Yeah, security in general should always be kept in mind. Theres a line between treating your users like customers and being insecure.

This begs the question, how would you go about designing Trackbacks 2.0?

I feel that true users are usually not evil. The evil-doers are out to abuse whatever system they can for their own gain. It is highly likely that it is the same base of “evil-users” who are responsible for spam in comments, trackback abuse, pop-up ads and spy/malware, and the “blink” tag. Well, maybe not that last one. True users can be bastards, but it is usually because they are demanding and intimately in touch with the software or service. They have high standards and expect evolutionary positive change in their app/service of choice.

If only their was some way to tag the “evil-doers” themselves and differentiate them from the mass user base…but until then, it does pay to plan.

Would it be any easier to maintain a white-list of legit blogs that you regularly get trackbacks from?

You’d still have to manually approve new blogs, but the approval list would only contain a small fraction of total trackbacks.

Still taking my time to perfect the trackback, and I still got love for the streets.

Your old captcha post implied that you’d already disabled trackbacks, so I thought they’d been gone since you first instituted the captcha. Probably would have been a decent idea, since even legitimate trackbacks are largely spam, of the “great post!” variety.

Did you change the font on the blog somehow? I can’t put my finger on whether it’s larger or also a different face; or if it’s just me.

Great!

For my trackback implementation, I do a reverse lookup – when a trackback ping comes in, I read the putative trackback URL and look for a link to my post there. No link, no trackback. (This was Nikhil’s idea, to be clear.)

http://mikepope.com/blog/DisplayBlog.aspx?permalink=1262

It’s worked great. I know it’s working because I hardly ever get trackback spam (like, a total of 6 since I implemented this), but I get referrer spam all the time, so they’re hitting the blog all right.

Of course, I can tweak anything I want, since I run a MeWare blog. :slight_smile:

I decide to comment now that you aren’t taking trackbacks. “Your full of crap.”

Actually, TypePad has been very good at automatically catching trackback spam. The trick they use is to examine the trackback url and verify that the url links to the post.

Because a link must be provided, an authentication mechanism is not really needed.

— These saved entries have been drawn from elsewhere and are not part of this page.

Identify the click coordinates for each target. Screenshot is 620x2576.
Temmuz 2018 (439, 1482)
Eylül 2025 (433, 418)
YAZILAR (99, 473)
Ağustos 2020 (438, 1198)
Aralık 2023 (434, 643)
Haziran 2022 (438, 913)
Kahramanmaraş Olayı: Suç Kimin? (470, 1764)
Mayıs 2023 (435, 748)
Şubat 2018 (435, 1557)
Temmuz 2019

You can also screen out links that contain certain words or whitelist links that contain .NET related keywords.

If only their was some way to tag the “evil-doers” themselves and differentiate them from the mass user base…

Right, but this implies logins and persistent identity, too.

when a trackback ping comes in, I read the putative trackback URL and look for a link to my post there. No link, no trackback. (This was Nikhil’s idea, to be clear.)

This is a reasonable idea, but it doesn’t scale. Furthermore, it could easily become a huge DDOS (distributed denial of service) vector. The last time I checked, I was getting 75 spam trackbacks PER HOUR-- more than one every minute! That means our server would be overloaded with bandwidth and CPU overhead of going out and retrieving all that spammy content to look for my blog post’s link.

So, if I was an evil user, I’d create a 3 megabyte HTML page, and I’d “trackback” your site every second. Or, I could have my zombie web farm send you a bunch of trackbacks, hundreds per second, pointing to garbage URLs.

Of course, these attacks are possible with other means. But making trackbacks do a reverse lookup makes DDOS attacks far easier-- they’d get our server to do all the work!

I assume you’ve seen what John Gruber thinks of trackbacks?

http://daringfireball.net/2003/06/take_your_trackbacks_and_dangle

As for alternative avenues, you might want to check out the magic that Sam Ruby has implemented in his weblog:

http://www.intertwingly.net/blog/2005/05/08/Sincerest-Form-Of-Flattery

Spooky, Jeff. I blogged a response about this post and mentioned that reading the origin link could become a DOS vector. 'Course, I was thinking along the lines of a Bayesian-style content analysis, but the gist is the same.

I’m somewhat perplexed that capable people have been buying into the trackback technology for so long.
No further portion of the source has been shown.